The youngest dacitic Plinian eruption in westcentral
Nicaragua, forming the 18 km3 Chiltepe Tephra
(CT), occurred about nineteen hundred years ago at
Apoyeque stratovolcano, which dominates the Chiltepe
volcanic complex 15 km north of the capital Managua,
where the CT is 2 m thick. We have traced the CT from its
proximal facies at the crater rim, through the medial facies
in the lowlands around Apoyeque, and to the distal facies
up to 550 km offshore in the Pacific. While medial and
distal facies consist of widespread Plinian fall deposits, the
proximal facies reveals the complexity of this eruption,
which we divide into four phases (I–IV). Interaction of
rising magma with a pre-existing crater lake generated the
phreatomagmatic opening phase I of the eruption, which
produced ash fall with accretionary lapilli. Phase II
marked a rapid change to persistent magmatic activity
that yielded several large Plinian eruptions, declining
through a period of unstable eruption conditions, followed
by a short hiatus.

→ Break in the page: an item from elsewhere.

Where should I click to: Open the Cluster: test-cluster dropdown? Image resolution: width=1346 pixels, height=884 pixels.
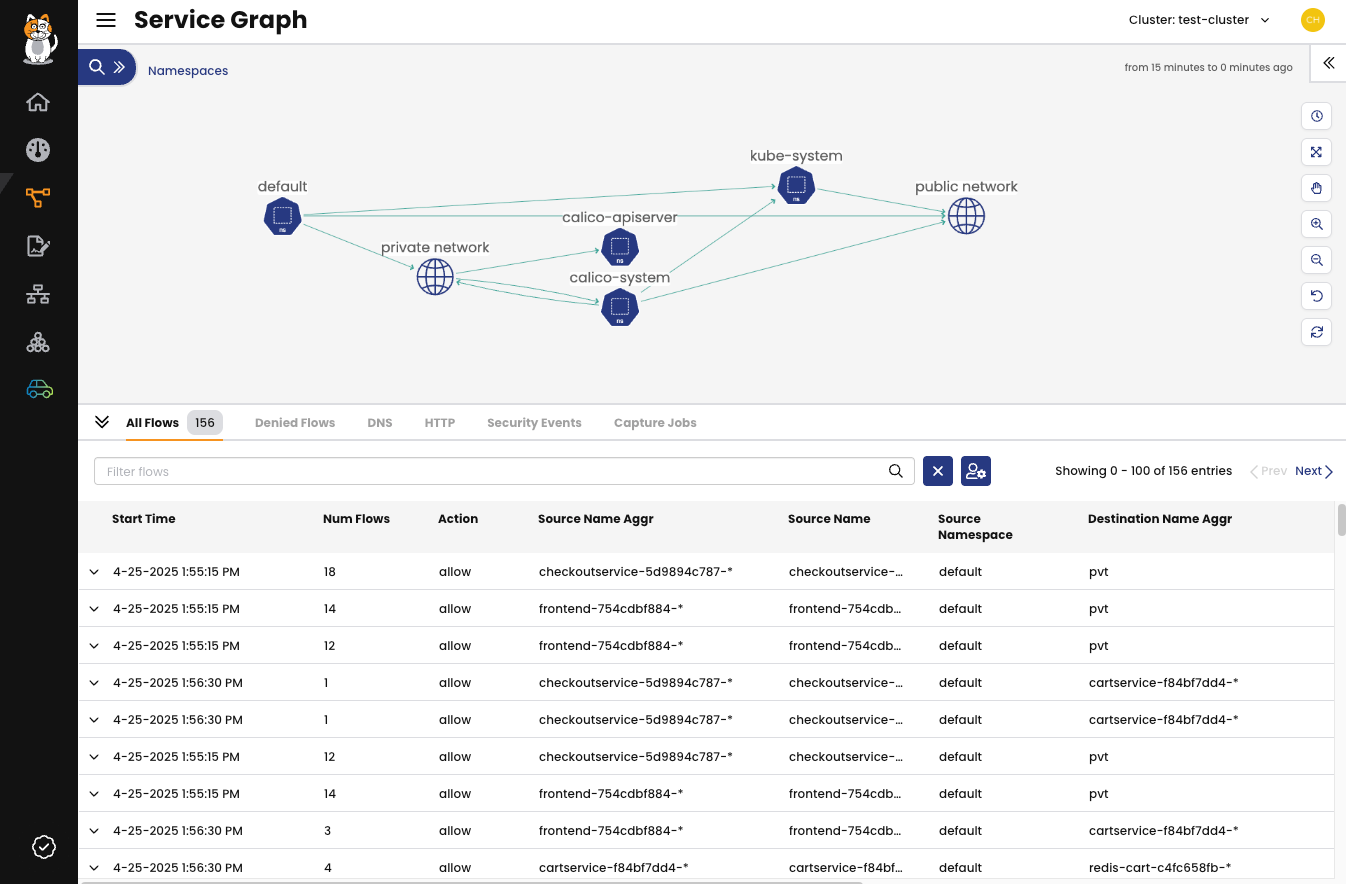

Phase III began with unstable conditions,
probably as a result of eastward migration and widening of
the vent, leading to a second period of Plinian eruptions
with three major events reaching magma discharge rates
five times larger than those of phase II. Phase III again
declined through unstable eruption conditions before
magmatic activity terminated. Numerous explosions in
the shallow hydrothermal system during the final phase IV
resulted in the formation of a phreatic tuff ring on the rim
of Apoyeque crater. The white, highly-vesicular, dacitic
CT pumice contains plagioclase (An45–68), orthopyroxene,
clinopyroxene, and minor hornblende, apatite and titanomagnetite
phenocrysts. A very subordinate fraction of gray
pumice has the highest crystal content, the least evolved
bulk-rock, but the most evolved matrix-glass composition.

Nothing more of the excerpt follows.